I found this book to be educational from an experience point of view, but clinical and flat. It was a telling and not a ‘showing’, to use a writing cliche. Sometimes it works, to just talk about day and and day out– I find stories about Schizophrenia to flow better that way because the changes are manic. The pendulum swings drastically to one side or the other in short bursts of time. With Alzheimer’s, the descent is slow. The day to day doesn’t make for dramatic storytelling– and I understand this may not have been the author’s goals– but the end result is an unemotional, straightforward account of a few years of Saul’s life.

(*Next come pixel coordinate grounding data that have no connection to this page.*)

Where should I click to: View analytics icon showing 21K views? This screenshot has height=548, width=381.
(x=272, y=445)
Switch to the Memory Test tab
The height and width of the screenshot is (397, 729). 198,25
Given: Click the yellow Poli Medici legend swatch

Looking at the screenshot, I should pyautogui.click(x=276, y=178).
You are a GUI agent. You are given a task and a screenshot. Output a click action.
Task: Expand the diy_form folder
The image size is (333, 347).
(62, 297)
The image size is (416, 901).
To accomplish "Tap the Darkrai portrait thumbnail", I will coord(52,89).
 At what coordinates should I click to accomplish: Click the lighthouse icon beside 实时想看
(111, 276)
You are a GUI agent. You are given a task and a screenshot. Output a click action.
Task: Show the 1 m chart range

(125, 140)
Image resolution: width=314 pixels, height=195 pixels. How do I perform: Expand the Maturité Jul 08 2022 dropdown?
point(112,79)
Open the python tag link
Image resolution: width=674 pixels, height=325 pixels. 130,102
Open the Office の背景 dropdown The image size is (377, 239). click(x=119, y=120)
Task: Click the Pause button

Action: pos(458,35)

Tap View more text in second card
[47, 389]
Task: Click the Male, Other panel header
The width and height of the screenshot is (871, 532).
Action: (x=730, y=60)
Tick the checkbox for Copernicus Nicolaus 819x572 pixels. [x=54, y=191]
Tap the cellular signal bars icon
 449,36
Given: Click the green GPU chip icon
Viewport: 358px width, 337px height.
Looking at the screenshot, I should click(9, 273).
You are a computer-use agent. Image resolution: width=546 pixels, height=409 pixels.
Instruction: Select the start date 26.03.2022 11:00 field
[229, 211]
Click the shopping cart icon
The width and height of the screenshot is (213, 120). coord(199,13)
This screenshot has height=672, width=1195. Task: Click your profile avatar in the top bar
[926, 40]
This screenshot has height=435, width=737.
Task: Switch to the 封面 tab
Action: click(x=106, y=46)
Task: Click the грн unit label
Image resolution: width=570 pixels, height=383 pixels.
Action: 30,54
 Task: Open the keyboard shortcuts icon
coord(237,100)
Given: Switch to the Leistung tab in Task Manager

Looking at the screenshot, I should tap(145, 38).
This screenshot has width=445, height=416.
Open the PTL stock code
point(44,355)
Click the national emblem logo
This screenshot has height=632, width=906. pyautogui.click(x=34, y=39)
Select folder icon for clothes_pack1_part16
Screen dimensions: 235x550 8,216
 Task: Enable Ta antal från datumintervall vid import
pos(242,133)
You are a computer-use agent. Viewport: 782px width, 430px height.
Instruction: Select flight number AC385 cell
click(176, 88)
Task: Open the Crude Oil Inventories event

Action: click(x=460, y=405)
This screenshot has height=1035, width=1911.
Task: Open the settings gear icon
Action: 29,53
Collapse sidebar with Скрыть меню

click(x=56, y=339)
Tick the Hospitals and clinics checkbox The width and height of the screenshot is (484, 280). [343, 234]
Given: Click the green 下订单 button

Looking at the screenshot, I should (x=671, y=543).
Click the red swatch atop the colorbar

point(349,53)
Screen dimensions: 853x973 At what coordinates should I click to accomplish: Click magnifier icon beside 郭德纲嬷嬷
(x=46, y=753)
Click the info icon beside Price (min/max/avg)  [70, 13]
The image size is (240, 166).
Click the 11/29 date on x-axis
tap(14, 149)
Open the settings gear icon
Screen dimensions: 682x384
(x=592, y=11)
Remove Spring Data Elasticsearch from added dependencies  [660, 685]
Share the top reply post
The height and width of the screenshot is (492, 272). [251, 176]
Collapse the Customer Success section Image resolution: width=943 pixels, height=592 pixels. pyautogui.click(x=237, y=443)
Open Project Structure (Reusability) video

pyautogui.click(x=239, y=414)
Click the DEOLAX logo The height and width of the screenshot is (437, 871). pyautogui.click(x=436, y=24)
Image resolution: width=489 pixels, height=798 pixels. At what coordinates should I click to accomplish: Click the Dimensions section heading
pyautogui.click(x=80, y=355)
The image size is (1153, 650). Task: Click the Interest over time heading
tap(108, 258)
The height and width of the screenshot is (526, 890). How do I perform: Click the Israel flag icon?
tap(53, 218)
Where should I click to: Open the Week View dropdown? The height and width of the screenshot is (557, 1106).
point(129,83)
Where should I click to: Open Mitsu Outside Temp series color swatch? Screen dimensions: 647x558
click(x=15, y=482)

To me, even the chapters with Monique, his wife, Florence, his daughter and his son Joey are devoid of the  confusion, anger, sadness, and other emotions that I expect to see in a novel about your father, diagnosed terminally ill. Your father, whom you will watch die. Your mother, who will suffer the most. It just… didn’t make me feel.

The writing itself, however, was great. The chapters with Saul are enlightening, specifically when he’s paranoid, when his memory fails him, when he remembers a big word. His lucid yet confused state of mind comes through in the prose and I always find it interesting how patients know they are ill but still hold so strongly to what they know and what they remember and not what is being told. Saul doesn’t remember beating up his wife, or causing a scene on the cruise and because he doesn’t remember it, it didn’t happen and Monique is lying. The denial at each stage is what must be physically exhausting.

An Absent Mind was good, quick read, only 278 pages. Interesting, it held my attention, but it wasn’t.. entertaining. Not that a book needs to be.